# JApplet in Tomcat-Umgebung funktioniert mal wieder nicht ...



## Fabian030 (18. Jan 2010)

applet.html-seite:
<APPLET codebase="D:\Studium\Semester 3\workspaceNB\Projekt_v3\build\web\WEB-INF\classes\util\MeinCanvas.class" width="500" height="500">
        Test-App
</APPLET>

mit code="MeinCanvas.class" hat er mir ständig gesagt, dass er die klasse nicht finden konnte. zumindest das scheint behoben.

allerdings scheint er gar nicht erst das applet aufzurufen, denn einige sysos zur kontrolle erscheinen nicht auf der konsole und das applet-fenster auf der applet.html bleibt leer.

applet:

```
public abstract class MeinCanvas extends Applet {
...
public MeinCanvas(int breite,int hoehe) {
...
}

public void init() {
            System.out.println("init im meincanvas");
}

public void paint(Graphics g) {
...
}
}
```


ich hab mir die FAQs angeschaut, durchs forum gesucht ... und wurde trotzdem nicht wirklich schlauer. :/
jemand ne idee?


----------



## L-ectron-X (19. Jan 2010)

Ich glaube, das mit den Backslahes in der Codebase ist Mist. Wo liegt denn die HTML-Datei? Hast du sonst irgendwelche Fehlermeldungen auf der Konsole?
Und warum ist deine Klasse abstract? Man kann von abstrakten Klassen keine Instanz erzeugen...


----------



## Fabian030 (19. Jan 2010)

ich hatte fehlermeldung, als ich sowas wie
code="MeinCanvas.class" genutzt hatte. logisch ... konnte er ja nicht finden und mit nem absoluten pfad arbeitet <code> wohl nicht. problem ist: die verzeichnisstruktur kann ich nicht so einfach auflösen, da es sich um ein größeres projekt handelt - ergo kann ich nicht einfach das applet ins web-verzechnis legen, netbeans stellt sich da eh quer und so kann man im web-verzeichnis keine klassen anlegen.

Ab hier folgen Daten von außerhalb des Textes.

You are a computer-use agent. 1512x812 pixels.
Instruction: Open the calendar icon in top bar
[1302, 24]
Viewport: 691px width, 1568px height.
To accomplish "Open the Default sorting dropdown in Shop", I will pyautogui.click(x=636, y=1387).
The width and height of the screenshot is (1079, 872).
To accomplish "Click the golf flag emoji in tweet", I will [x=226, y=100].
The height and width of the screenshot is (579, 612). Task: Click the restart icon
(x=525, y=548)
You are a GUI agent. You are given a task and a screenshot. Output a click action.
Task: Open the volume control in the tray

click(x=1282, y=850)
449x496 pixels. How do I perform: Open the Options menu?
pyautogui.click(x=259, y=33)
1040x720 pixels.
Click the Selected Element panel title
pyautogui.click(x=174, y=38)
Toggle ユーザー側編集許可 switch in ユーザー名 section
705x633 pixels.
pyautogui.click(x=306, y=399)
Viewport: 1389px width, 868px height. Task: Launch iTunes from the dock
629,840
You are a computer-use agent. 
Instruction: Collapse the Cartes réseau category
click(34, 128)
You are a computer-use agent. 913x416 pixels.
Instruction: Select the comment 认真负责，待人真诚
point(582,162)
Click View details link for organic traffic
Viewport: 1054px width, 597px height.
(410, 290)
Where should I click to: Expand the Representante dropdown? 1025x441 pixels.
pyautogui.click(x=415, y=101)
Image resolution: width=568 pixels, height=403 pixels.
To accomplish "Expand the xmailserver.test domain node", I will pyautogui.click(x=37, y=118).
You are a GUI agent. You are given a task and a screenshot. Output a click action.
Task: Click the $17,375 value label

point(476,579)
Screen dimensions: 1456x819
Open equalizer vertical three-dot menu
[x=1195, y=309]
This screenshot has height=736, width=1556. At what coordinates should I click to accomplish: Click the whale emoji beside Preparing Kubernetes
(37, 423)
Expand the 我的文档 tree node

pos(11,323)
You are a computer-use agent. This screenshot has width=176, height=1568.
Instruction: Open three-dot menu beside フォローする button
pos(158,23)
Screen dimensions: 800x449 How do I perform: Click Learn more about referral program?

abstract ... stimmt. ich hatte das mal anders genutzt in ner swing-anwendung (die jetzt als web-anwendung umgebaut werden soll), da gibt's noch ne klasse GraphenCanvas.class, die meine MeinCanvas extended. selbst wenn ich die versuche als applet einzubinden, kommt genau das gleiche bei raus. ein leeres applet-fenster.

applets funktionieren im allgemeinen im browser und finden tut er die klasse wohl auch, sonst würde er ja wie vorher beim code="bla"-schnipsel anfangen in der konsole zu meckern, dass er die klasse nicht findet ...


----------



## L-ectron-X (20. Jan 2010)

Leider ist aus deinem Post wenig zu entnehmen, das eine Lösung des Problem vorantreiben könnte.
Ich fragte die Fragen oben nicht umsonst...

Und wo liegt eigentlich deine HTML-Datei? Sieht so aus, als würde sie auf einem anderen Laufwerk oder einem ganz anderen Pfad liegen.

Hast du mal Slashes probiert?


----------



## Fabian030 (20. Jan 2010)

slashes wären mal eine idee

netbeans baut die projekte so auf:
<projektverzeichnis>\build\web --> webseiten (html/JSP)
<projektverzeichnis>\build\web\WEB-INF\classes\<package names> --> packeges mit den .class-dateien

die MeinCanvas.class bzw GraphenCanvas.class liegen also in:
<projektverzeichnis>\build\web\WEB-INF\classes\util

die konsole spuckt in dem fall mit codebase keine fehlermeldungen aus, es geht nicht mal eine auf im browser.
nur wenn ich code nutze und sowas angebe wie: util.GraphenCanvas.class bzw GraphenCanvas.class
dann kann man in den applet-bereich im browser klicken und bekommt die konsole mit dem hinweis, dass die bla.class nich gefunden wurde.
die konsole in netbeans gibt keinerlei fehler aus, in beiden fällen.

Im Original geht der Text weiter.